- Nationality: United States
- Born: Carl D. Lloyd Seay December 14, 1919
- Died: September 2, 1941 (aged 21)
- Relatives: Roy Hall (cousin)

Awards
- 2002 Georgia Racing Hall of Fame Inductee.

= Lloyd Seay =

American stock car racing driver (1919–1941)

Carl D. "Lightning" Lloyd Seay (December 14, 1919 - September 2, 1941) was an early stock car racing driver from Dawsonville Georgia. NASCAR founder Bill France Sr. described Seay as the "best pure race driver I ever saw". He was shot to death by his cousin Woodrow Anderson over a moonshine operation. His last name was pronounced as "See".

Seay came from a racing family. His cousin Roy Hall was a racer who was the subject of the Jim Croce song "Rapid Roy, that Stock Car Boy". Another cousin, Raymond Parks, was the owner of NASCAR's first Strictly Stock Series championship car.

==Moonshine runner==
A Georgia deputy described Seay as "without a doubt the best automobile driver of this time" ... "He was absolutely fearless, and an excellent driver on those dusty, dirt roads. I caught him eight times and had to shoot his tires off every time." A different deputy described another night when he pulled Seay over for speeding as he was transporting a load of moonshine through a city north of Atlanta. After he gave the deputy two five dollar bills, the officer said, "Dammit Lloyd, you know the fine for speedin' ain't but five dollars" Seay replied, "Yeah, but I'm gon' be in a hurry comin' back, so I'm payin' an advance."

== Racing career ==
Seay began racing in 1938, winning in his first stock car race at Lakewood Speedway driving a 1934 Ford owned by his cousin Raymond Parks and tuned by Red Vogt when he was 18 years old. On November 21, 1938, Seay won a 150-mile darkness shortened national championship stock car race at Lakewood.

——

* [PROBLEM SET]:
1. Name every cousin of Seay mentioned in the Lloyd Seay article.
2. In one to three sentences, explain why Seay gave the deputy two five dollar bills when the speeding fine was only five dollars, according to the Lloyd Seay article.
3. Translate this sentence from the Lloyd Seay article into Spanish: "Seay came from a racing family."

* [INFORMATION GIVEN]:
——

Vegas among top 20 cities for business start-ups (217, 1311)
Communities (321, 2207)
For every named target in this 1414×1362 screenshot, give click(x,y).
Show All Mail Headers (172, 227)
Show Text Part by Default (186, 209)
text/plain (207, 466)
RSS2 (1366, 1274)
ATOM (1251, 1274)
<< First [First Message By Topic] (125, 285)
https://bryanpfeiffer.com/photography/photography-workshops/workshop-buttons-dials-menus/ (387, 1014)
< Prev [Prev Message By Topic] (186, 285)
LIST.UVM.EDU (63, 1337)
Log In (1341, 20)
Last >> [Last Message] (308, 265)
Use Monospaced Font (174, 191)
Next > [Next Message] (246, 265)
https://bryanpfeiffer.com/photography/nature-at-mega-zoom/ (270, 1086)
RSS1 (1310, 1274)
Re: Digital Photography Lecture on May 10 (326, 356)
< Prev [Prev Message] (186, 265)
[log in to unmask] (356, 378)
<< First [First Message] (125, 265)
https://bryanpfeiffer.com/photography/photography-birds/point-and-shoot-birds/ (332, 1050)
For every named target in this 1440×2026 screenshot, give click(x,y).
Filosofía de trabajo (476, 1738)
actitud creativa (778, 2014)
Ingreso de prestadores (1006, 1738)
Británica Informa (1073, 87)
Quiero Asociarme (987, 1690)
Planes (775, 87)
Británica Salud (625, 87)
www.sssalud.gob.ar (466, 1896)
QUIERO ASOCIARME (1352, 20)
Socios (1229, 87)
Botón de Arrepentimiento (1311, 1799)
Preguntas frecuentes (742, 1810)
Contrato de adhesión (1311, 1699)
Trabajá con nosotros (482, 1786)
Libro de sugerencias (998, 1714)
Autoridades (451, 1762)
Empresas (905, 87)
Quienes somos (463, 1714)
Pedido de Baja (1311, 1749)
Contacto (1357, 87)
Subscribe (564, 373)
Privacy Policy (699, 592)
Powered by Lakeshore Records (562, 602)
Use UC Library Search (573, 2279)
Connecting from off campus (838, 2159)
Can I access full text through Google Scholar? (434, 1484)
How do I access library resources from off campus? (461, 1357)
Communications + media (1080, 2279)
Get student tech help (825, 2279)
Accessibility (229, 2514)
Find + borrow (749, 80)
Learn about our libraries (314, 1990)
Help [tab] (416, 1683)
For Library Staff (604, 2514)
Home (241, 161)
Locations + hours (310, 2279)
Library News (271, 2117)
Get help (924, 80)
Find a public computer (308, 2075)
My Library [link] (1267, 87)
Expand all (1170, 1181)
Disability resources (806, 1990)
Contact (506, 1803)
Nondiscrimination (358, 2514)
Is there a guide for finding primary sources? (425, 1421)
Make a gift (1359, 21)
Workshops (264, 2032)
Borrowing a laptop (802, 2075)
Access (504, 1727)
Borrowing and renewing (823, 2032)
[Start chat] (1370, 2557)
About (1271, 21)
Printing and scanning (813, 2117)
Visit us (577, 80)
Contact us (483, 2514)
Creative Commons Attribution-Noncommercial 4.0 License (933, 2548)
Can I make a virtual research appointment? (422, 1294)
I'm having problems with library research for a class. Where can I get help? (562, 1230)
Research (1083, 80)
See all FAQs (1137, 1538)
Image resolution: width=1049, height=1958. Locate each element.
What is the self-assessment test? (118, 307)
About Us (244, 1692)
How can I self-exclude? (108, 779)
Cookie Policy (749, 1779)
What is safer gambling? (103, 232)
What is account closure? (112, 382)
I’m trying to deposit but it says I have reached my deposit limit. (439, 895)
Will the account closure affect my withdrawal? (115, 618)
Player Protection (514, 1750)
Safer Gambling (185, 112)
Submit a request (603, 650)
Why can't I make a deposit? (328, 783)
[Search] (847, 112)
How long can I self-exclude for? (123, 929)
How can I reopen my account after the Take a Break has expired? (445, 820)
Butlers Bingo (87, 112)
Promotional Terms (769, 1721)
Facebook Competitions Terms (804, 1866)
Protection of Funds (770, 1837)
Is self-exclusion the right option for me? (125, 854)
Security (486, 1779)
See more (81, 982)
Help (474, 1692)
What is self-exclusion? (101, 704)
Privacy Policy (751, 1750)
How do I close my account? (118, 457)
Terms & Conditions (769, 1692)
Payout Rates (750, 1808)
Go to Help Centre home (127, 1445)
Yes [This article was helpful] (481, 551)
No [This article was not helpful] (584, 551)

——

* [REPLIES]:
1. Woodrow Anderson, Roy Hall, Raymond Parks

2. Seay said he would be in a hurry coming back, so he was paying in advance. The second five dollars covered the speeding he expected to do on his return trip.

3. Seay provenía de una familia de pilotos de carreras.